# [Dataset records]
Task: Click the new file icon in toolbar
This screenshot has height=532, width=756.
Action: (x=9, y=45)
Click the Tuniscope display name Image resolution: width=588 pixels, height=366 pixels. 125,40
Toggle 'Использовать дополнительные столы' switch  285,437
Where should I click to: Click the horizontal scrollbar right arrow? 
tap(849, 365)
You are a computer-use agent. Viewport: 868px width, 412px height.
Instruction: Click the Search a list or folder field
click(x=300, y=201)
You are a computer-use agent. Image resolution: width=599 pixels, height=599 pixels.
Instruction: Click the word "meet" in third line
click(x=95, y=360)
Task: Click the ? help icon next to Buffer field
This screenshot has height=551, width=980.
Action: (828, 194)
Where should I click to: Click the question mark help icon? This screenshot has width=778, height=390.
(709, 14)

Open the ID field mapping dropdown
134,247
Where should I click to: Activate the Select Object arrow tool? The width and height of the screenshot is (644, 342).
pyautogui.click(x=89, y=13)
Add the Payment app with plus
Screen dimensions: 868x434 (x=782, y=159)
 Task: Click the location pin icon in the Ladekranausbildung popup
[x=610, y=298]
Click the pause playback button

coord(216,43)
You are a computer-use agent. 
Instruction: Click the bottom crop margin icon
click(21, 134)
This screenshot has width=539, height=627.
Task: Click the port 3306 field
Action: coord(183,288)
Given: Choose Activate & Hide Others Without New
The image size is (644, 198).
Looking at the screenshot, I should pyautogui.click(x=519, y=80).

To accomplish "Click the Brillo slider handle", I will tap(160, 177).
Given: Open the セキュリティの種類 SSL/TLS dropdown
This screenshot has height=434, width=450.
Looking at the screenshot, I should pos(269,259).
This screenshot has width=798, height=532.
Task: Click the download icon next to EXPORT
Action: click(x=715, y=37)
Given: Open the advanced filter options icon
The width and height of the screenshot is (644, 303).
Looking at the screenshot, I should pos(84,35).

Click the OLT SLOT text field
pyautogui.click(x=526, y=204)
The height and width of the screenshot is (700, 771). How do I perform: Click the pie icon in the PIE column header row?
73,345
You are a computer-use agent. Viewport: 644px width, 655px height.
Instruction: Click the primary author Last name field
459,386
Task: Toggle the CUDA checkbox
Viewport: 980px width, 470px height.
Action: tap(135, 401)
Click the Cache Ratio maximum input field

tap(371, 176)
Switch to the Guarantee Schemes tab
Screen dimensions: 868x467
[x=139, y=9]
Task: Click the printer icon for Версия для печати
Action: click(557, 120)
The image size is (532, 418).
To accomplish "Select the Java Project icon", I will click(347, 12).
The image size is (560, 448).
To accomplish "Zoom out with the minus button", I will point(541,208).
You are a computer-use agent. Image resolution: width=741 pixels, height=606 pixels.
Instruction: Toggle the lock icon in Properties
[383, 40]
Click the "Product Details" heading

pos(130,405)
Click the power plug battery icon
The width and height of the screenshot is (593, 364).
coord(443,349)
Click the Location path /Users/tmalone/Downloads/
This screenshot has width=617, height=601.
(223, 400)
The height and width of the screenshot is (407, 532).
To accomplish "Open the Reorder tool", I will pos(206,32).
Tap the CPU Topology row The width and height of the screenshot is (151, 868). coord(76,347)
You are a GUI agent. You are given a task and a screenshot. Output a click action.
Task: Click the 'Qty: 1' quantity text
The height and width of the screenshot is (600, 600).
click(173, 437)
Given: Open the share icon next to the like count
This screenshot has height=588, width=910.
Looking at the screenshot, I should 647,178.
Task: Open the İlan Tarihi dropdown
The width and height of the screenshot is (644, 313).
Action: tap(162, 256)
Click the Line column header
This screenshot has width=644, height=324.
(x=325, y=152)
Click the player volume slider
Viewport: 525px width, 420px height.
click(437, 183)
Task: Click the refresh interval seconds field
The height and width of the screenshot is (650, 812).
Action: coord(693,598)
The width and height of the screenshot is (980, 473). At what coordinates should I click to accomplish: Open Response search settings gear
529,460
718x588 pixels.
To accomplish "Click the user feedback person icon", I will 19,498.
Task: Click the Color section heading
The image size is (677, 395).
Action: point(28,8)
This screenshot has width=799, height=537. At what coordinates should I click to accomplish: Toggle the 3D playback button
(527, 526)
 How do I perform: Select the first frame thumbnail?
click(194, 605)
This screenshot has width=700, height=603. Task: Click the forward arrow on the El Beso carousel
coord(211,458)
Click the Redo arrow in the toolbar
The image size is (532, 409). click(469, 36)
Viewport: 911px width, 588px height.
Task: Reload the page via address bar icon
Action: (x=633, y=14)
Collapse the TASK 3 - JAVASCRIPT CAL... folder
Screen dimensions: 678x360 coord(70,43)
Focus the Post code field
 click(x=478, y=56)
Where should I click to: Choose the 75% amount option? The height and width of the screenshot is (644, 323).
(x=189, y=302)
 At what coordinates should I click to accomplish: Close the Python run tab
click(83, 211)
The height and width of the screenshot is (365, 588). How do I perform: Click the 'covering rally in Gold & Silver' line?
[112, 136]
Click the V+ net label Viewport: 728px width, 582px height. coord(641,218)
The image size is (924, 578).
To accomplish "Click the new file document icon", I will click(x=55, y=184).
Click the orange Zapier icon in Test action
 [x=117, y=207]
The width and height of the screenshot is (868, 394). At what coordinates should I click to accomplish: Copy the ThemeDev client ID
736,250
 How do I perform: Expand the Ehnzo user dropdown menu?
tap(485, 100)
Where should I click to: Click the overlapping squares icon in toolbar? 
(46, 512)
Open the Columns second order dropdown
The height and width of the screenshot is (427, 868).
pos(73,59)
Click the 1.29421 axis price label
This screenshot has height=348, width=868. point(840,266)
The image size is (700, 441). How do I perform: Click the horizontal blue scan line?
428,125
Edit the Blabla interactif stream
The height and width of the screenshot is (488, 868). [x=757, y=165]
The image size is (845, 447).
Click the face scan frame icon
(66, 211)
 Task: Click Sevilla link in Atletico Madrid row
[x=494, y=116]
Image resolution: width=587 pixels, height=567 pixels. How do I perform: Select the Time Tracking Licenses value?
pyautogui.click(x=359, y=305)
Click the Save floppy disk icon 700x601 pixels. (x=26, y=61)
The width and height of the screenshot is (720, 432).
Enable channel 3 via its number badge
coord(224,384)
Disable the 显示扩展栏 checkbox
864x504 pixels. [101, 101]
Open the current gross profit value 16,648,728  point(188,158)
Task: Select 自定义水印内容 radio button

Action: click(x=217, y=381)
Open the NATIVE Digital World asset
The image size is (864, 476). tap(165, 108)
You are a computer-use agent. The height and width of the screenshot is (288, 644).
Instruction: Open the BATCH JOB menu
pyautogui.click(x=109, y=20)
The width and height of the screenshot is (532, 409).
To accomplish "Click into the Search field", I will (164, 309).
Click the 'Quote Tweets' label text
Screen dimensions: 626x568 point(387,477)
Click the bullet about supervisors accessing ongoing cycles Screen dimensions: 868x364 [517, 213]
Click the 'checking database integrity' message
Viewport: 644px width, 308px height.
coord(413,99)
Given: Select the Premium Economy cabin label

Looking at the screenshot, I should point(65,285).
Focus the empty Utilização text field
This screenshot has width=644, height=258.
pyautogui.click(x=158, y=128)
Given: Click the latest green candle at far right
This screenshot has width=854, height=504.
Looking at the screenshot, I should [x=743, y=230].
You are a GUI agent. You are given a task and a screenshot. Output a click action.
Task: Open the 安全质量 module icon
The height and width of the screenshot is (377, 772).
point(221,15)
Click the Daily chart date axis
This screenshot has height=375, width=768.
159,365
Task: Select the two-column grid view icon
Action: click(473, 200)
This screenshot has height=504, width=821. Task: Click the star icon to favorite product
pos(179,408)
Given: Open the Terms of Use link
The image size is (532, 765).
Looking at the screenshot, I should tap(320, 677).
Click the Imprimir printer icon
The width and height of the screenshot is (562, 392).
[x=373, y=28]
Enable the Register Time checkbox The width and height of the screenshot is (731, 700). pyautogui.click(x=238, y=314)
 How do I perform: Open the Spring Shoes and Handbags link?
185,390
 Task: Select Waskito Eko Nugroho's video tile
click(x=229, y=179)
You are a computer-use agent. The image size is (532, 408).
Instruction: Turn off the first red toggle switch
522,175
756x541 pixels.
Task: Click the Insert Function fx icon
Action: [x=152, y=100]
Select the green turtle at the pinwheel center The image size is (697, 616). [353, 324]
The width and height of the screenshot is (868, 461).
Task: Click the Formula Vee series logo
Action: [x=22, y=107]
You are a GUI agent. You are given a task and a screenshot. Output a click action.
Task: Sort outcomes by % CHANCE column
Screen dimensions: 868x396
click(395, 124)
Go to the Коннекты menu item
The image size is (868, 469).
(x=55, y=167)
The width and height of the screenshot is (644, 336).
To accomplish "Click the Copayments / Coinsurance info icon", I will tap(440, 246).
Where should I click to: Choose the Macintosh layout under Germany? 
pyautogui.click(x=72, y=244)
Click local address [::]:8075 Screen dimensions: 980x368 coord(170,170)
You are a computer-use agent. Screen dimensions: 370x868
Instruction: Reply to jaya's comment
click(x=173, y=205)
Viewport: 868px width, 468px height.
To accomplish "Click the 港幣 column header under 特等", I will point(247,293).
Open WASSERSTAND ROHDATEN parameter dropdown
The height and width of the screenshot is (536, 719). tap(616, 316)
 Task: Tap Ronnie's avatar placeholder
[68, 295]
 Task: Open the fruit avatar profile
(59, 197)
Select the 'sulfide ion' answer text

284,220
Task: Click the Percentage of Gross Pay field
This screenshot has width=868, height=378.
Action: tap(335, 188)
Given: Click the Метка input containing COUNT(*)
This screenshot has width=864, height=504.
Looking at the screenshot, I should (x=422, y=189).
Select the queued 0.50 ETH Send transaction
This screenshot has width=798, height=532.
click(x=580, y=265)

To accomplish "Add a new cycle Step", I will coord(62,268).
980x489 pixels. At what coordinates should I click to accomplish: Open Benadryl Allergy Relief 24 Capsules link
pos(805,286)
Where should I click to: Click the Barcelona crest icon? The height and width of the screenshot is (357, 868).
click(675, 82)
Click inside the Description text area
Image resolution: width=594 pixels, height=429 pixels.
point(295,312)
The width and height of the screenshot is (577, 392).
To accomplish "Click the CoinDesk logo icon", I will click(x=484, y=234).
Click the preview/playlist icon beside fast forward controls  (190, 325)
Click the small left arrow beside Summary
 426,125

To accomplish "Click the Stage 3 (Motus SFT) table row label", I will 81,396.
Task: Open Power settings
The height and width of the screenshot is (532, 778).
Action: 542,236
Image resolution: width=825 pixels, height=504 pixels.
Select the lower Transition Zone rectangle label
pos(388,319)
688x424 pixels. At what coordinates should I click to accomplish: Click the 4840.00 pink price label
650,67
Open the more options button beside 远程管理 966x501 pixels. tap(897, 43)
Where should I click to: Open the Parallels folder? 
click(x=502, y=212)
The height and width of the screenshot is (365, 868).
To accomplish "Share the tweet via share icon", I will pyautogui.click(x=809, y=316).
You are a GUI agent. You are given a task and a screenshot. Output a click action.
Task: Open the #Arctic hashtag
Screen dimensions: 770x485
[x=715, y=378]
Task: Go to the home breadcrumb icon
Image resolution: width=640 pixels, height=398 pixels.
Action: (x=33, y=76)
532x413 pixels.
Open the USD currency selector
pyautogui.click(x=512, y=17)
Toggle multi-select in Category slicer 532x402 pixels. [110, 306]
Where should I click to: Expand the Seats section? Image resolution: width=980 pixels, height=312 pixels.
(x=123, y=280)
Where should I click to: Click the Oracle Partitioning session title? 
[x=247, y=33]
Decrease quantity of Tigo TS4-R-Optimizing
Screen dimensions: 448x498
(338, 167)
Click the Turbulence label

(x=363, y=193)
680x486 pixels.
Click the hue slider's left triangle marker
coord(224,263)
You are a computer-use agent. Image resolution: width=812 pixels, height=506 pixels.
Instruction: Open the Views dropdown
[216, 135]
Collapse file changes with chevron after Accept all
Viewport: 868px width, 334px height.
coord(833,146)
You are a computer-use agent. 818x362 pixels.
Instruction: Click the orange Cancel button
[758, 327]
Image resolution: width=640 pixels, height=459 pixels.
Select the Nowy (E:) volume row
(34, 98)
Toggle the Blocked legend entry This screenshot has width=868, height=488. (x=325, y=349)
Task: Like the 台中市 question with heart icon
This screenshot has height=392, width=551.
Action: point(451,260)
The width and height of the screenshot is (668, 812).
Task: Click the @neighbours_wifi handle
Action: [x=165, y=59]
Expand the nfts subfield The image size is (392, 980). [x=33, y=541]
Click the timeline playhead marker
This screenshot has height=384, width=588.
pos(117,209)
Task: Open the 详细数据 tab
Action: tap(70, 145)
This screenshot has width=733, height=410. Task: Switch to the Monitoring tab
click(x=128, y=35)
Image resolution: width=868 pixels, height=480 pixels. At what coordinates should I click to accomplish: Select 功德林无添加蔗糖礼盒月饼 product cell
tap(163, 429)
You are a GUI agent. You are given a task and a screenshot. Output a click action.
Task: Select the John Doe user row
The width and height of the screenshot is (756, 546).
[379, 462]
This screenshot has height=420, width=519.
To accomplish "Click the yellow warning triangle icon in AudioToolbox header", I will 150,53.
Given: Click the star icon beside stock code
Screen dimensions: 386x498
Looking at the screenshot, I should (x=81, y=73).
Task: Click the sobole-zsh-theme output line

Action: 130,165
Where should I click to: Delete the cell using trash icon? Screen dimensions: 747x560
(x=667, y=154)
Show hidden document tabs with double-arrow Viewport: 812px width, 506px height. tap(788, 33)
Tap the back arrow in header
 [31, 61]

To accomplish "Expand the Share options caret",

# [What needs to be done]
Whenever a line includes the word "computer", pull it out of the entries.

# [Reply]
You are a computer-use agent. Viewport: 868px width, 412px height.
You are a computer-use agent. Image resolution: width=599 pixels, height=599 pixels.
You are a computer-use agent. 
You are a computer-use agent. Viewport: 644px width, 655px height.
You are a computer-use agent. Image resolution: width=741 pixels, height=606 pixels.
You are a computer-use agent. The height and width of the screenshot is (288, 644).
You are a computer-use agent. The image size is (532, 408).
You are a computer-use agent. Screen dimensions: 370x868
You are a computer-use agent. Image resolution: width=812 pixels, height=506 pixels.
You are a computer-use agent. 818x362 pixels.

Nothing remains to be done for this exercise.